説明原理を立ち上げること(立ち上がることが私にとってであるが、それは私の身体的能力でもあるし認識的能力でもあるから恣意的なものとして明示する)→説明原理の常套化→クオリアや意識の特化→その特化自体の説明原理への還元→新たな説明原理を立ち上げること→その常套化→新たなクオリアや意識の特化→その特化自体の説明原理への環元・・・・・・。

 その反復である。つまりここにはいい意味での辟易から学ぶ私たちによる工夫が新たなクオリアに対する発見を齎すということが言えるように思う。つまり私たちは同じ反復にある程度は新鮮さを感じるも、次第にそればかりでは辟易としてくる。そして以前と全く同じことと出会っても一切そこにセレンディピティーは感じないままでいることになる。
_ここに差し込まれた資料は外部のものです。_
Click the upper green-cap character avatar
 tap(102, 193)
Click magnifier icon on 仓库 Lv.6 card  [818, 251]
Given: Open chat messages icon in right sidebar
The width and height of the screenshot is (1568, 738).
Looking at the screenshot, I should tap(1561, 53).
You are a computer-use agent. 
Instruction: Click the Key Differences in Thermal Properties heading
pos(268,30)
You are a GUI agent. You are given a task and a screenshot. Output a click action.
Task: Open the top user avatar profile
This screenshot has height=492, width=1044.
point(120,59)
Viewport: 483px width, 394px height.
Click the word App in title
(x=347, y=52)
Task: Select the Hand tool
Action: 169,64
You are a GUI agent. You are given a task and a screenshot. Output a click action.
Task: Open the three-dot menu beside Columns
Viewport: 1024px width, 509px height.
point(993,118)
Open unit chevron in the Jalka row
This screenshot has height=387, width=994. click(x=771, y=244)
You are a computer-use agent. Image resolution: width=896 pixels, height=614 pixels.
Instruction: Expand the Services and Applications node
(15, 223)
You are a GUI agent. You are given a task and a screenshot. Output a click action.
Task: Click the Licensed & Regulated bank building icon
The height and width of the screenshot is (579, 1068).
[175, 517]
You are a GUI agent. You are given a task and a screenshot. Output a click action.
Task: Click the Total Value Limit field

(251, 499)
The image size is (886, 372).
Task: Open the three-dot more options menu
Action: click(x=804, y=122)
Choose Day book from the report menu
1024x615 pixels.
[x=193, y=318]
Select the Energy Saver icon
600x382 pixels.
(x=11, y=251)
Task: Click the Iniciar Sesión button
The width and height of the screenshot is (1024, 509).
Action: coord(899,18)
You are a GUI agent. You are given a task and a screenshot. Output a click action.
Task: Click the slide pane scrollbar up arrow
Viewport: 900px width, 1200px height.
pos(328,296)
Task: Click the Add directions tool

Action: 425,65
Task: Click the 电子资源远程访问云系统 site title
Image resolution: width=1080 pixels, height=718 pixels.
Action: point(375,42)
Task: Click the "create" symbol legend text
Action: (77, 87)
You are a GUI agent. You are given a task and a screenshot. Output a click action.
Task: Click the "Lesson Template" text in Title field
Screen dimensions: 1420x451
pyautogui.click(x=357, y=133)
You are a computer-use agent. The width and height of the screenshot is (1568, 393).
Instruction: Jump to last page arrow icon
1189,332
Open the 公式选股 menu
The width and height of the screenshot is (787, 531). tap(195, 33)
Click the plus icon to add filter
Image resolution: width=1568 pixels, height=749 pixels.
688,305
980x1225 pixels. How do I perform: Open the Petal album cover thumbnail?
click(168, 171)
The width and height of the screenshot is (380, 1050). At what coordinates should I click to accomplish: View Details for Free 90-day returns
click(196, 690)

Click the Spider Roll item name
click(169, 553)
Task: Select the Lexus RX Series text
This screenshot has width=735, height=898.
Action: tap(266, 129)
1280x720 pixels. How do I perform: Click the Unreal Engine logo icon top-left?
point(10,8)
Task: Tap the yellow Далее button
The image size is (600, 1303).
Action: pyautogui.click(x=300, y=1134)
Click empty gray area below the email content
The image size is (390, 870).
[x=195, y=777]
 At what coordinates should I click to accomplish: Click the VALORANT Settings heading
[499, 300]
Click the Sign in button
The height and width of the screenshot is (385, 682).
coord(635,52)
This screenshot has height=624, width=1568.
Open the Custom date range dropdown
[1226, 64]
 しかし何らかの変化がそこに付け加われば恐らく何らかのときめきを心に抱くことにも繋がるのだ。
 
 私たちは人間関係において常に相手に対して一定の距離を保たなければ、親子であれ夫婦であれルームシェアパートナーであれ友人であれ(少なくとも一緒に暮らす相手であればあるほど)少なくともある程度以上から死ぬまでだが、永続的関係を望むのであれば必ず関係の呪縛から解放されたいと思うようになる。
 それは仕事上でのルティンの遣り方や手順から、朝ご飯のメニューからいつも飲んでいるコーヒーの銘柄に至るまでそうである。つまりマクロな関係からほんの些細なミクロな関係に至るまでそうなのである。だからちょっとした些細な変化をつけていけば、案外もっとマクロな関係がマンネリ化していても辟易をたやすく超えられるということもあり得る。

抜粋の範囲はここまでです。